Selected text ▸
************


 

       Now I know I am talented in several areas, and I really do not have any hang-up about some of my other abilities being sub-standard.  I'm comfortable with me and, like Popeye, I yam what I yam.   However, I really must share an experience I had when I was chosen for "a team." Because of my being involved as a faculty member in many of the extracurricular, after-school activities, I was able to get out of selling tickets at the football games and/or taking up tickets at the basketball games.  I was safe, until my behavior got me punished! 


       For several years, the faculty at Slidell High School chose sides on the Friday before the rival football game of Louisiana State University and the University of Mississippi.  I was on the Ole Miss side. . .not because I had any loyalty to that school (I had gone to the University of Southern Mississippi), but because I was from Mississippi.  While we did have Ole Miss and LSU graduates on the faculty, it really was a Louisiana vs. Mississippi thing. . . EXCEPT for our principal, L. V. McGinty.  Mr. Mac loved LSU.  He even had a recording of the Tiger Band playing their fight song.  He brought that out each year to play over our loud speaker system at the end of the school day on that Friday before the big game.  I was SO tired of hearing Go Fighting Tigers. . .  However, one Friday before the big game day, I walked through the main office.  It was empty, but there on a counter was THE record in the ready for the end of the day.  Of course, I had to do something, so I hid it under a stack of papers.

************

Given information ▸
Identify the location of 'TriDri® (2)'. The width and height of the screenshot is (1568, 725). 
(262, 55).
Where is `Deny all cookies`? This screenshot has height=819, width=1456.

************

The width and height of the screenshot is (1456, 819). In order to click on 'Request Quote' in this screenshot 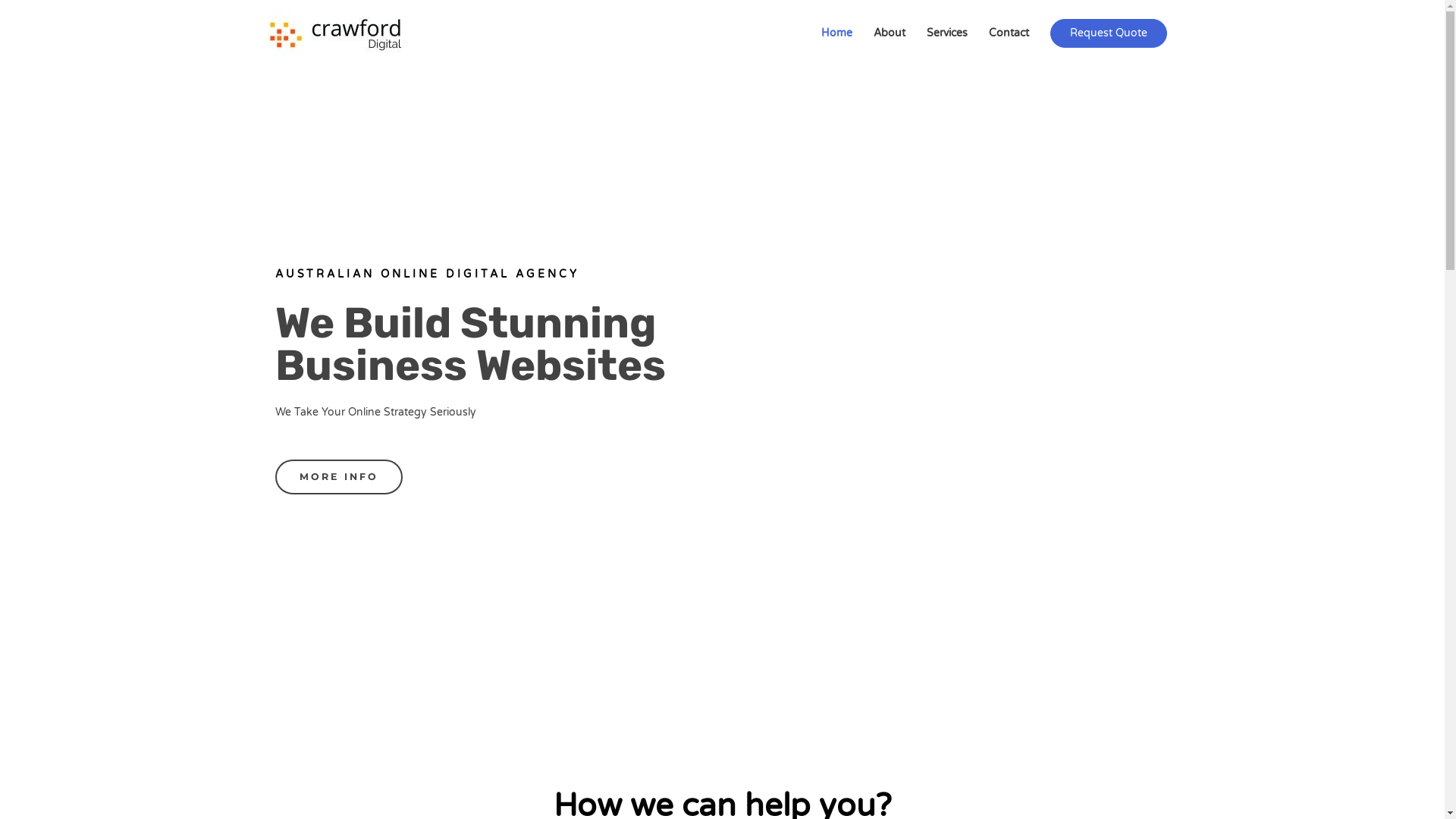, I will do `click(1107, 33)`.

************

Work instructions ▸ In two sentences, summarize the text about the Slidell High School faculty.

Output below ▸ The writer's work in after-school activities kept them from selling or taking up tickets at games until their behavior got them punished. At Slidell High School the faculty chose sides before the LSU–Ole Miss game, and principal L. V. McGinty, who loved LSU, played a Tiger Band recording over the loudspeaker each year, so one Friday the writer, who was on the Ole Miss side as a Mississippian, found the record in the empty main office and hid it under a stack of papers.